[Records shown]:
■ ■ ■
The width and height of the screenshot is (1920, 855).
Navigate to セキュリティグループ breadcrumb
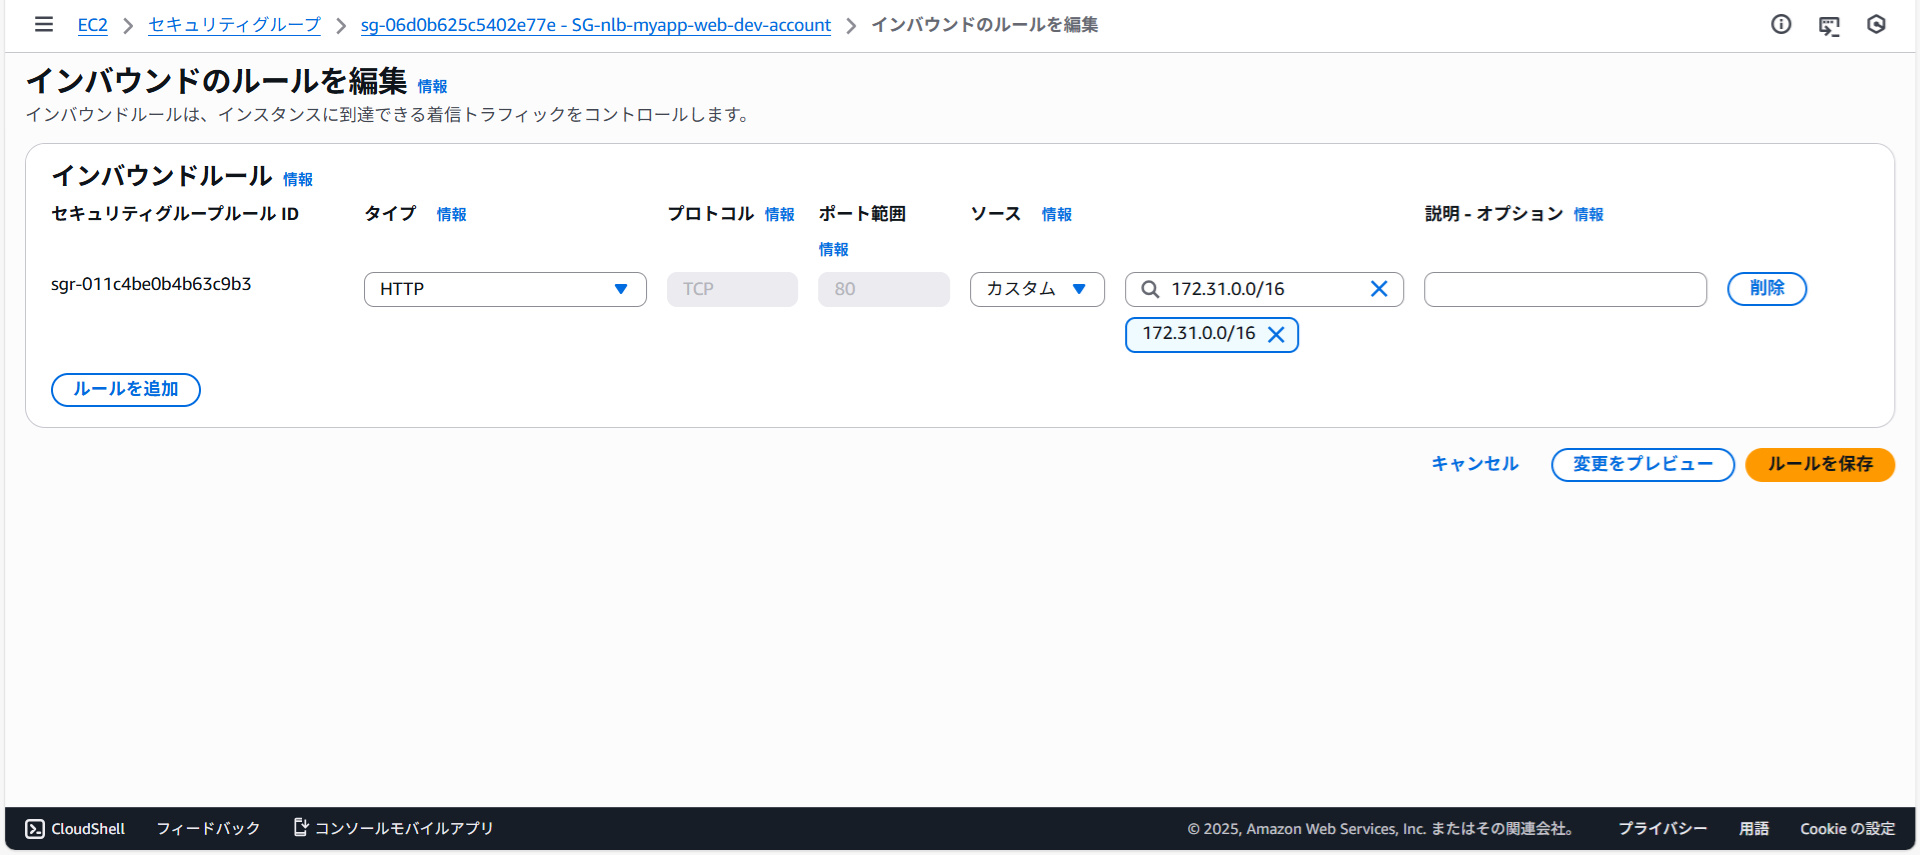point(234,25)
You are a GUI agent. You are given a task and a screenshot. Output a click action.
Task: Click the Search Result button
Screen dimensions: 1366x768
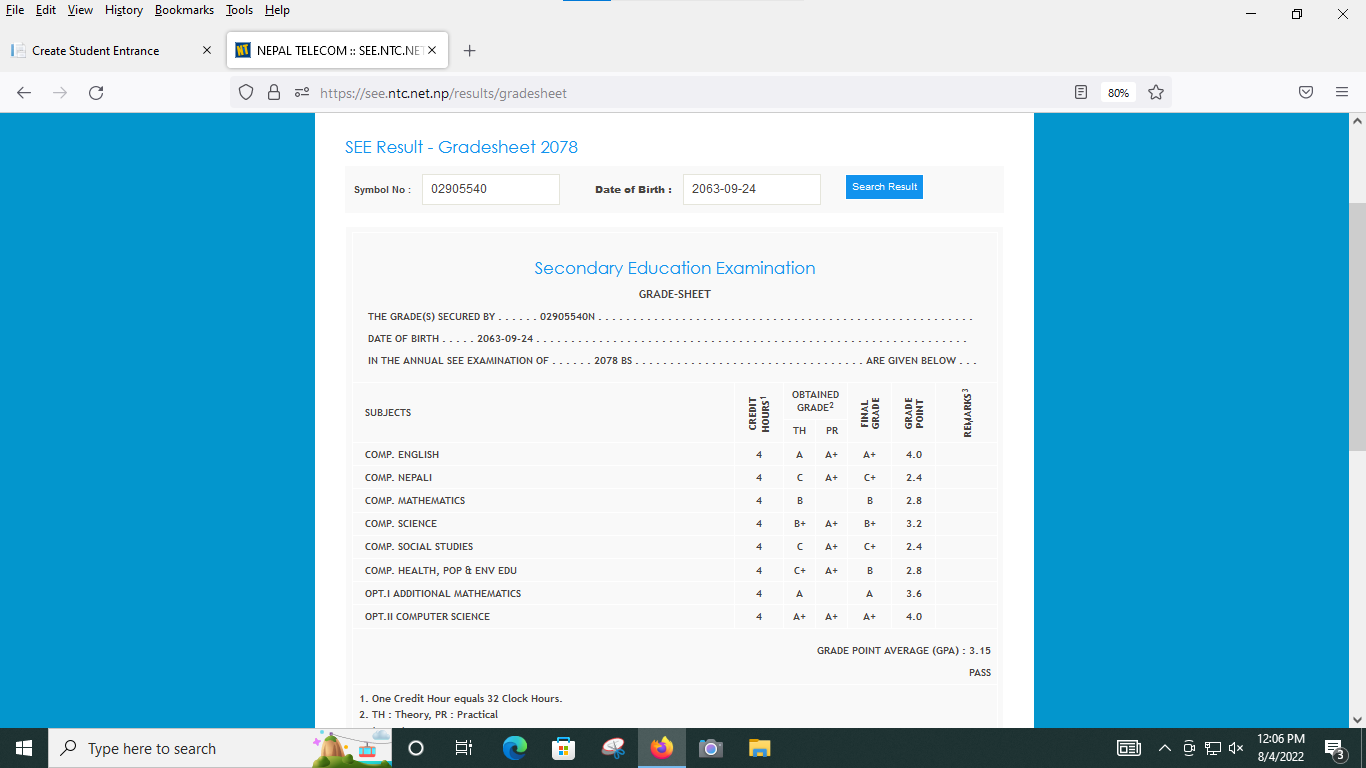884,187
■ ■ ■
[What is required]: Give back an exact reproduction of the entries, with all pictures excluded.

[Answer section]:
The width and height of the screenshot is (1920, 855).
Navigate to セキュリティグループ breadcrumb
point(234,25)
You are a GUI agent. You are given a task and a screenshot. Output a click action.
Task: Click the Search Result button
Screen dimensions: 1366x768
884,187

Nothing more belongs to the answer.